- **WHAT YOU HAVE TO DO**: In two sentences, summarize the text on grid resource allocation below.

-- START GIVEN PASSAGE --

Resource allocation on computational grids using a utility model and the knapsack problem

doi:10.1016/j.future.2008.07.006

Future Generation Computer Systems

Volume 25, Issue 1, January 2009, Pages 35-50

https://doi.org/10.1016/j.future.2008.07.006 Get rights and content

Abstract

This work introduces a utility model (UM) for resource allocation on computational grids and formulates the allocation problem as a variant of the 0–1 multichoice multidimensional knapsack problem. The notion of task-option utility is introduced, and it is used to effect allocation policies. We present a variety of allocation policies, which are expressed as functions of metrics that are both intrinsic and external to the task and resources. An external user-defined credit-value metric is shown to allow users to intervene in the allocation of urgent or low priority tasks. The strategies are evaluated in simulation against random workloads as well as those drawn from real systems. We measure the sensitivity of the UM-derived schedules to variations in the allocation policies and their corresponding utility functions. The UM allocation strategy is shown to optimally allocate resources congruent with the chosen policies.

Introduction

Grid computing [1], [2] can be viewed as a wide-area distributed system. Grid concepts and technologies were developed in order to enable resource sharing within scientific collaborations. One underlying challenge in grid computing is the coordination of resource sharing.

Allocating resources on computational grids is a complex procedure involving coordinated resource sharing and meeting the requirements of users and resource owners. Notable previous research includes the matchmaking framework [3] implemented in Condor-G [4]. The matchmaking procedure evaluates job and resource Rank and Requirements expressions to find ideal matches. Economic approaches to grid resource allocation were introduced by Buyya et al. [5] and were implemented in Nimrod-G [6] and Gridbus [7], [8]. Additional notable research in this area includes a variety of makespan minimizing heuristics [9], [10], [11], [12], and the GrADS metascheduler [13].

In this work, we improve upon the existing research by introducing a novel grid resource allocation strategy which is composed of a utility model (UM) and a formulation of the allocation as a knapsack problem. The utility model, previously introduced by Khan et al for network routing and admission control [14], is used to objectively describe the grid resource allocation options; it is developed from the idea that the allocation options vary in their perceived value, or utility, to a user or resource owner. Using the UM, the allocation problem can be naturally formulated as a variant of the 0–1 multichoice multidimensional knapsack problem (MMKP); the MMKP finds the set of allocation options which optimizes the global utility sum. In contrast with previous usage of the knapsack problem for task scheduling [28], the combined utility/knapsack approach presented in this paper allows Quality of Service (QoS) measures to be objectively defined and implemented on the grid.

-- END GIVEN PASSAGE --
-- START DATA RECORDS --

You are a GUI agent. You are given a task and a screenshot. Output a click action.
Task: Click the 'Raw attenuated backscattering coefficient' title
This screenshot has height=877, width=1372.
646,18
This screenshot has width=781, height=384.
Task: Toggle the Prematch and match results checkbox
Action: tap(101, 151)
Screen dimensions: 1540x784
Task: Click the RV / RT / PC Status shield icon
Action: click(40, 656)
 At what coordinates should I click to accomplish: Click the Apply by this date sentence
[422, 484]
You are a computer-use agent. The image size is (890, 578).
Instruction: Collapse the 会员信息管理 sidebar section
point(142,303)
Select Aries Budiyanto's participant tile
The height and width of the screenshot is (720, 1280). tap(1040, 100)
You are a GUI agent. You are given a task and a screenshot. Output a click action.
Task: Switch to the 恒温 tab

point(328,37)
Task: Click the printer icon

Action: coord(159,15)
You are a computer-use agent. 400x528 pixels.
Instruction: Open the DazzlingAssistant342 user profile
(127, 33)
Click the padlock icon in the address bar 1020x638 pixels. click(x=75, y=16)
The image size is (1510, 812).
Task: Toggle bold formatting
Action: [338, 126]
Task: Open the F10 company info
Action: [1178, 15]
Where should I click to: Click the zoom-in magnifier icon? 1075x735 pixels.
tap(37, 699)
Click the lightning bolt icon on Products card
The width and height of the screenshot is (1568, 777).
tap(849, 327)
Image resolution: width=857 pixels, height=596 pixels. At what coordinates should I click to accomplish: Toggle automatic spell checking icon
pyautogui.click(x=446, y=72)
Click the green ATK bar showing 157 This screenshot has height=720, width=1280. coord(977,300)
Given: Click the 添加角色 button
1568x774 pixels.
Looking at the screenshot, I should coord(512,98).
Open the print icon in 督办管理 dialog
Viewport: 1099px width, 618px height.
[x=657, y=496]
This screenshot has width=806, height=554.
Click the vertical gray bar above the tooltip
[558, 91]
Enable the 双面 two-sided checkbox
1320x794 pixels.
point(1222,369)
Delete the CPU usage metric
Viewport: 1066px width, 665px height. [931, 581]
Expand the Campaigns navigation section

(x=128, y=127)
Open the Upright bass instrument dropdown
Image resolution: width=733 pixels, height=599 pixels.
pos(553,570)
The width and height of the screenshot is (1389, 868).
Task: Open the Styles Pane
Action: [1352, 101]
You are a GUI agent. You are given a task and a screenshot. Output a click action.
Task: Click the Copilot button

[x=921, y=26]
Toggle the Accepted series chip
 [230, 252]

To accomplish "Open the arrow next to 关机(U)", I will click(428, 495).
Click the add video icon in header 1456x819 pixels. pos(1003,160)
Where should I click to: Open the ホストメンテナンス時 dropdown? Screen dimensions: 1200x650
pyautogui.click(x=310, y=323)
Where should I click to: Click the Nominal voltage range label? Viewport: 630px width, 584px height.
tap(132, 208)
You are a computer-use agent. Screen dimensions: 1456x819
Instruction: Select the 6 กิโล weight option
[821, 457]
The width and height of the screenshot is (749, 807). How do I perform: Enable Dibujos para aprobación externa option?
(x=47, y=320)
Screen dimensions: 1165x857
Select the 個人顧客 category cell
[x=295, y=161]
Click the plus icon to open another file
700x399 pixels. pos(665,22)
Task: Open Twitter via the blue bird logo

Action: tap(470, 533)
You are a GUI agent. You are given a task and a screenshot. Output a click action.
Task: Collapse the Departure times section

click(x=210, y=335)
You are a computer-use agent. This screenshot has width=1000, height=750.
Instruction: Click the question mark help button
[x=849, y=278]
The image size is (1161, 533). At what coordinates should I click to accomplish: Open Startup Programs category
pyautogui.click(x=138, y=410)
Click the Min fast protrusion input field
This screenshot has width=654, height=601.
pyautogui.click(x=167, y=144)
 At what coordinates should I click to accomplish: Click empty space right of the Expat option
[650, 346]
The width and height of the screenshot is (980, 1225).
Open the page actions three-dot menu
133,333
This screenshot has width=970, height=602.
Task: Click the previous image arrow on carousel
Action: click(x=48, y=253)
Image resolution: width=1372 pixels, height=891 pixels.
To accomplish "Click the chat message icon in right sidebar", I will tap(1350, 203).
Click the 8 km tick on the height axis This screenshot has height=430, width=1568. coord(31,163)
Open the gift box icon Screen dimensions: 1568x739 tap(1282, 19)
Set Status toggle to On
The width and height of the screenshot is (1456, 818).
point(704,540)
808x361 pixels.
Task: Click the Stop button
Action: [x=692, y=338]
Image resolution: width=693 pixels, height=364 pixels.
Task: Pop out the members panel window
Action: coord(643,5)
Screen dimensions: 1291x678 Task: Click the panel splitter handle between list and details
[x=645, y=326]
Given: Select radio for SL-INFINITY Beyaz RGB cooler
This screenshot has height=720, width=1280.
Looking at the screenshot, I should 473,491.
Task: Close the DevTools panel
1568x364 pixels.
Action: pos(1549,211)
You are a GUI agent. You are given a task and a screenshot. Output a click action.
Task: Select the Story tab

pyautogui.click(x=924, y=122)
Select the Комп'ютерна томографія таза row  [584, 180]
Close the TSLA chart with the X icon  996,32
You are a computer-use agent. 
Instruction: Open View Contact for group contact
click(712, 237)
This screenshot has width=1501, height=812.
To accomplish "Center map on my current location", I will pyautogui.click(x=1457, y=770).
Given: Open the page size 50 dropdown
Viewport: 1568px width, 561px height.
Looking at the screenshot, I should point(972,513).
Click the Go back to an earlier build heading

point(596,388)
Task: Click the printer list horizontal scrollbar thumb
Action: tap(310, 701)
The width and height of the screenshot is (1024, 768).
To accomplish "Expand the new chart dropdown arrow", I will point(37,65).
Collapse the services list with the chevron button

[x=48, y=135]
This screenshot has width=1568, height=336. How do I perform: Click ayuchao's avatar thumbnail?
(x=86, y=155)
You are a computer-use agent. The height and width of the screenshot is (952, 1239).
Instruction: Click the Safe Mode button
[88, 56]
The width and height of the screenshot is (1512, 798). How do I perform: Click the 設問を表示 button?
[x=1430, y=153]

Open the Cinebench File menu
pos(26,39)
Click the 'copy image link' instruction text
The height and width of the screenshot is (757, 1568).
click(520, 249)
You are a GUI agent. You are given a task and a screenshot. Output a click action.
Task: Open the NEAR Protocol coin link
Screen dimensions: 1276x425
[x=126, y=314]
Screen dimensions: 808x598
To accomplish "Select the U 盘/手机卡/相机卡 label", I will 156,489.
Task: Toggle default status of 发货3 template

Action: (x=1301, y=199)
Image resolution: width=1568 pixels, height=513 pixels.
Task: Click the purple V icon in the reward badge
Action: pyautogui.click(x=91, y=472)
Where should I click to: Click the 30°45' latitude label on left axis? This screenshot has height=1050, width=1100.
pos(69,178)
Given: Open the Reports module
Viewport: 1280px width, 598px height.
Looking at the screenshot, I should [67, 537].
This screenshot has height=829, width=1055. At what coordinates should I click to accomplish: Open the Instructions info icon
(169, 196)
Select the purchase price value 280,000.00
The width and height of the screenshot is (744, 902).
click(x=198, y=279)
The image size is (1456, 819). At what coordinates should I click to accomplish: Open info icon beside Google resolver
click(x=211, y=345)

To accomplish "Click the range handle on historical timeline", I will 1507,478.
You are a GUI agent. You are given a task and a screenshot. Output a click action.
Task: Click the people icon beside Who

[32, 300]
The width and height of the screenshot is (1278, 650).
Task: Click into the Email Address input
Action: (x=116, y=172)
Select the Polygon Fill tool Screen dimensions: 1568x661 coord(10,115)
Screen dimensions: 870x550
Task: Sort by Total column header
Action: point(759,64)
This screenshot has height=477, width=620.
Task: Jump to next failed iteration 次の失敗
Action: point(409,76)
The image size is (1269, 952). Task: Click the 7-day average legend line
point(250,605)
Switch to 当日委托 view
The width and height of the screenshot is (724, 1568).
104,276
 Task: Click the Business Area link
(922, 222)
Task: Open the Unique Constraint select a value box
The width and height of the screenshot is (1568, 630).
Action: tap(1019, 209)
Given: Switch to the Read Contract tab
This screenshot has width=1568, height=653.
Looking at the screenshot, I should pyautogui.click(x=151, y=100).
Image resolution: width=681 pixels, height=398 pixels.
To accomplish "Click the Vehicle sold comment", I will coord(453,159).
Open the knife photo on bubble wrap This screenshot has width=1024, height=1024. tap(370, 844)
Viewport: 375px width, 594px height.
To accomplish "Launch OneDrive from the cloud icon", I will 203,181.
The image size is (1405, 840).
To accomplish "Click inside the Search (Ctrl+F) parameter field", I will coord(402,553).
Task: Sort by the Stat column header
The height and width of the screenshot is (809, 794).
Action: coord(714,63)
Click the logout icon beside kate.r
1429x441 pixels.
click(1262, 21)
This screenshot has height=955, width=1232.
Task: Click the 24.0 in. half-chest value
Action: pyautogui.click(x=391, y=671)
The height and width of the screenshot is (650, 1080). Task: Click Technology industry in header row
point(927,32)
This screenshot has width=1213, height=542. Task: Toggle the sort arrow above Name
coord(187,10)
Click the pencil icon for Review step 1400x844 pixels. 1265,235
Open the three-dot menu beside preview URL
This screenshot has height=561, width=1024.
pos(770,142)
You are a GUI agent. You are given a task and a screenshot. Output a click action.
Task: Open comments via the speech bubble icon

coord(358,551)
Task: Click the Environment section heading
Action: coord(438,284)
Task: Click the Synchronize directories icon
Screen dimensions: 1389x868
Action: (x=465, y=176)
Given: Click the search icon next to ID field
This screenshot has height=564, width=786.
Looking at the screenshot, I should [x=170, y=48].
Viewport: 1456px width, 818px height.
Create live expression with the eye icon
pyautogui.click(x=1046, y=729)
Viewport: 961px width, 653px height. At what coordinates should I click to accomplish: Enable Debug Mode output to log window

-- END DATA RECORDS --

- **ANSWER TO THE TASK**: The text introduces a utility model for allocating resources on computational grids and formulates the allocation as a variant of the 0–1 multichoice multidimensional knapsack problem, which finds the set of allocation options that optimizes the global utility sum. It presents a variety of allocation policies built on task-option utility, evaluates them in simulation against random workloads and workloads drawn from real systems, and shows that the strategy optimally allocates resources congruent with the chosen policies.